▶ TASK BRIEF
From the first line to the last, restate every record word for word, leaving out the pictures.

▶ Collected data
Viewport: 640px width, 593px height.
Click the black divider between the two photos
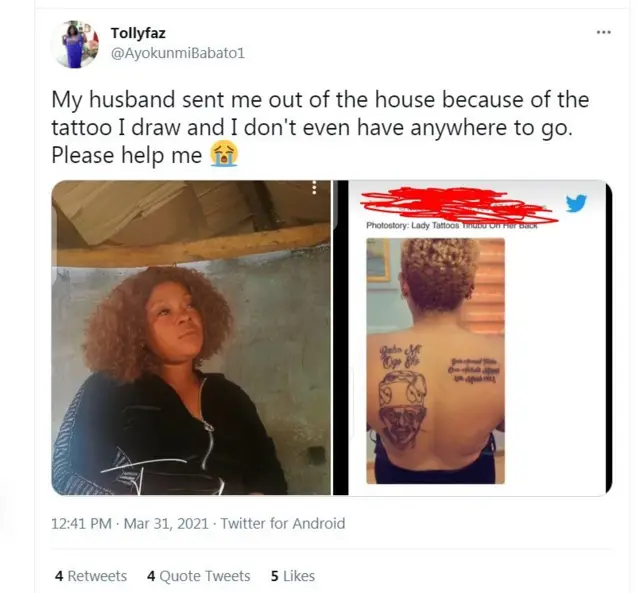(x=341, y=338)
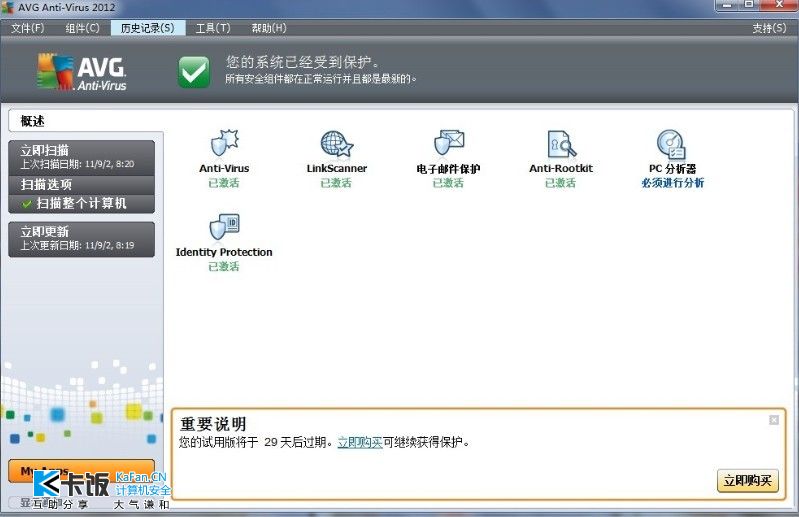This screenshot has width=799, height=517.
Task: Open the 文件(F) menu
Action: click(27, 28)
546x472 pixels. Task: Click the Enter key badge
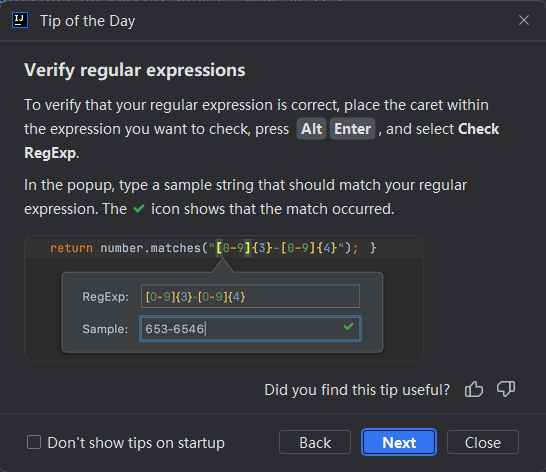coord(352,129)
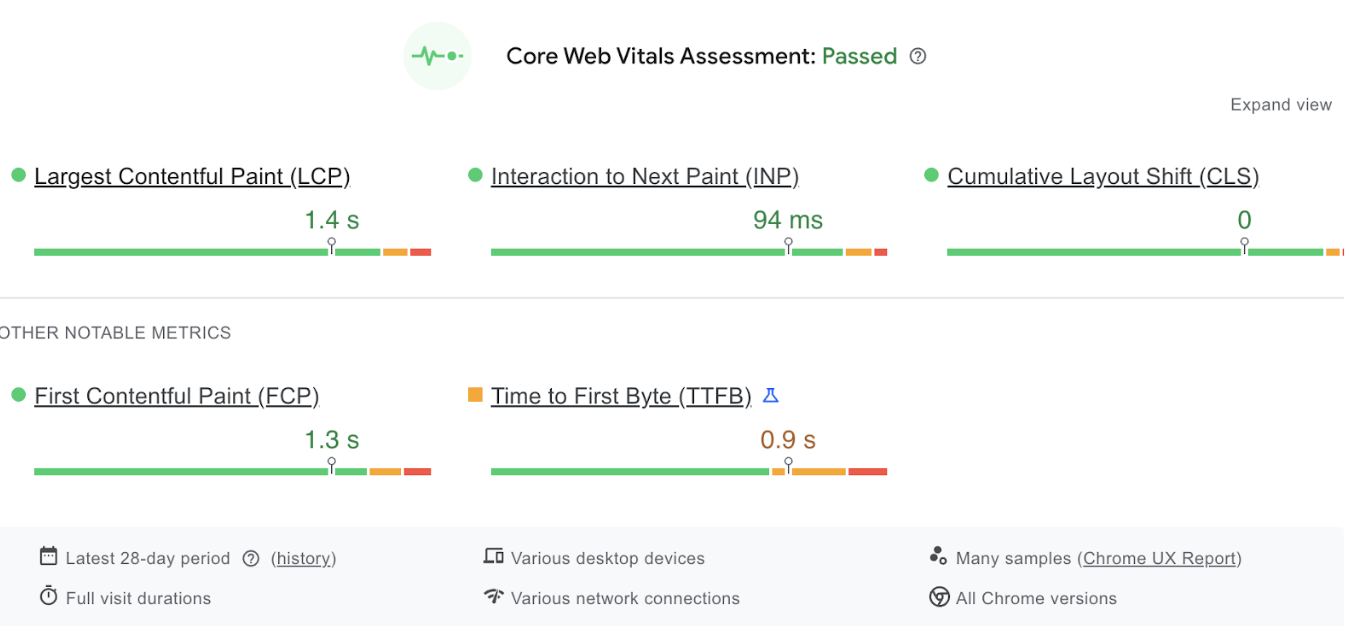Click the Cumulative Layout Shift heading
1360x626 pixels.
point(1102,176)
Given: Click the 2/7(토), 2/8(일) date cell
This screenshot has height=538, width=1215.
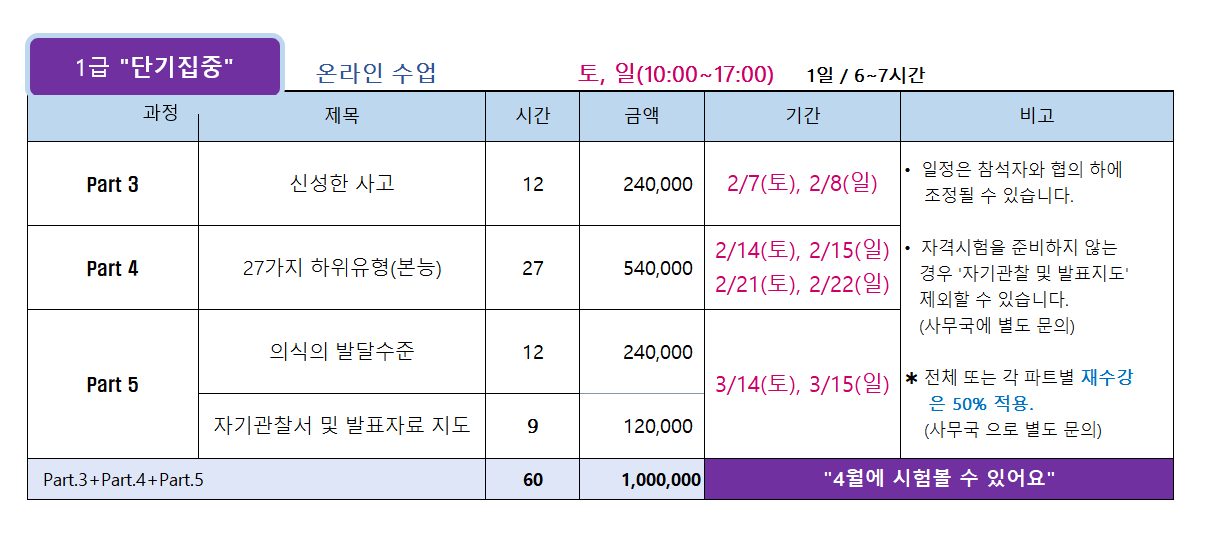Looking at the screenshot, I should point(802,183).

▶ ANSWER TO THIS EXERCISE
Viewport: 640px width, 593px height.
Click the black divider between the two photos
(x=341, y=338)
This screenshot has width=799, height=517.
Task: Open the 文件(F) menu
Action: click(27, 28)
546x472 pixels. Task: Click the Enter key badge
coord(352,129)
Click the Cumulative Layout Shift heading
1360x626 pixels.
point(1102,176)
Given: Click the 2/7(토), 2/8(일) date cell
This screenshot has height=538, width=1215.
Looking at the screenshot, I should point(802,183).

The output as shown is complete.